The Avangard is a strategic intercontinental ballistic missile system equipped with a hypersonic glide vehicle. According to open sources, the ‘breakthrough’ weapon was developed by the Research and Production Association of Machine-Building (the town of Reutov, the Moscow Region) and was tested from 2004. The glide vehicle is capable of flying at hypersonic speed in the dense layers of the atmosphere, maneuvering by its flight path and its altitude and breaching any anti-missile defense.
Russian President Vladimir Putin announced the system during his State of the Nationa address to the Federal Assembly on 1 March.
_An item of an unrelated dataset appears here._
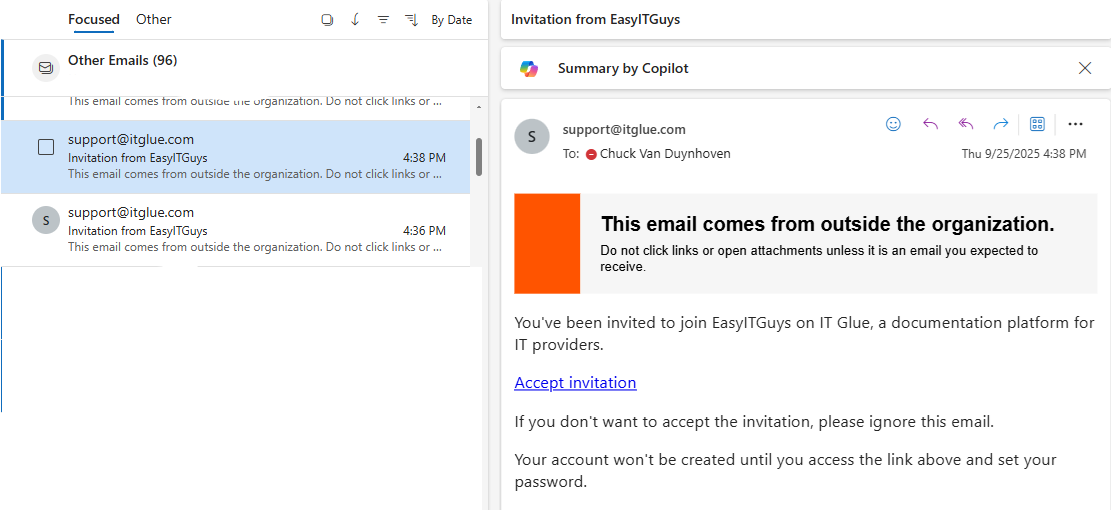
Task: Open the message filter options
Action: tap(383, 20)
He noted further during his annual question-and-answer session on 7 June that “the Avangard system is already in the process of its manufacture and has entered its serial production and in 2019 we are planning to deliver it to the Armed Forces.”
Analysis: Russia has been known to hype the existence of weapons that either do not exist, are in the early stages of development, or cannot perform as advertised.
The SS-19s are liquid-fueled ICBMs that Russia obtained from Ukraine after the 1991 collapse of the Soviet Union as part of a “gas debt.” Reports said Moscow received about 30 of them. Following the USSR’s collapse, the missiles were kept in storage, unfueled, meaning their condition was pristine.
In addition, the Russians plan to mount hypersonic glide vehicles atop the RS-28 Sarmat ICBMs, which are newer but are also liquid-fueled. It has been in development since about 2009. In its non-hypersonic state, the missile carries “MIRV” — multiple independent reentry vehicles, or several nuclear warheads.
What’s more, U.S. intelligence says that the Avangard’s single warhead is massive — 2 megatons, which is about four times larger than a typical modern nuclear warhead at 500 kilotons. And it will be able to deliver that very large warhead far faster than traditional ICBMs, making our missile defenses virtually worthless.
Reports that cite U.S. intelligence officials note that the missile has been successfully tested and it will be ready for deployment by 2020. And at least one report confirmed that SS-19s were going to serve as the Avangard’s carrier.
“These kinds of boost-glide vehicles attack the gaps in our missile defense system,” Thomas Karako, director of the Missile Defense Project at the Center for Strategic and International Studies, said. Moreover, they come equipped with countermeasures that make them impossible to track and thus destroy.
“There’s no time like the present to modify our current missile defense posture,” Karako added, saying it was “unfortunate that we have let Russia come this far.”
Is the hype legitimate? And will Russia put the Avangard system into operation next year? The Center for Naval Analyses research scientist Michael Kofman said earlier this year there was no chance of that happening.
So, who do we believe? Does it matter?
Yes. The U.S. is working on its own hypersonic missile design, while the Chinese are said to have successfully tested a design on more than one occasion. When the great powers obtain and field these weapons, much of the missile defense money spent thus far on defending against conventional ICBMs and regional missile threats (not all of it because the vast majority of ballistic missiles will not have hypersonic capabilities.
Hypersonic missiles, when they are fielded, will be game-changers because as Karako says, we can’t defend against them. But neither can Russia or China.
That said, we will become more vulnerable again to a deadly first strike, and the only thing we know of that would be fast and economical enough to counter a hypersonic threat is laser weaponry, perhaps operating in space. That would violate pledges not to weaponize space but the Russians and Chinese will have left us little choice.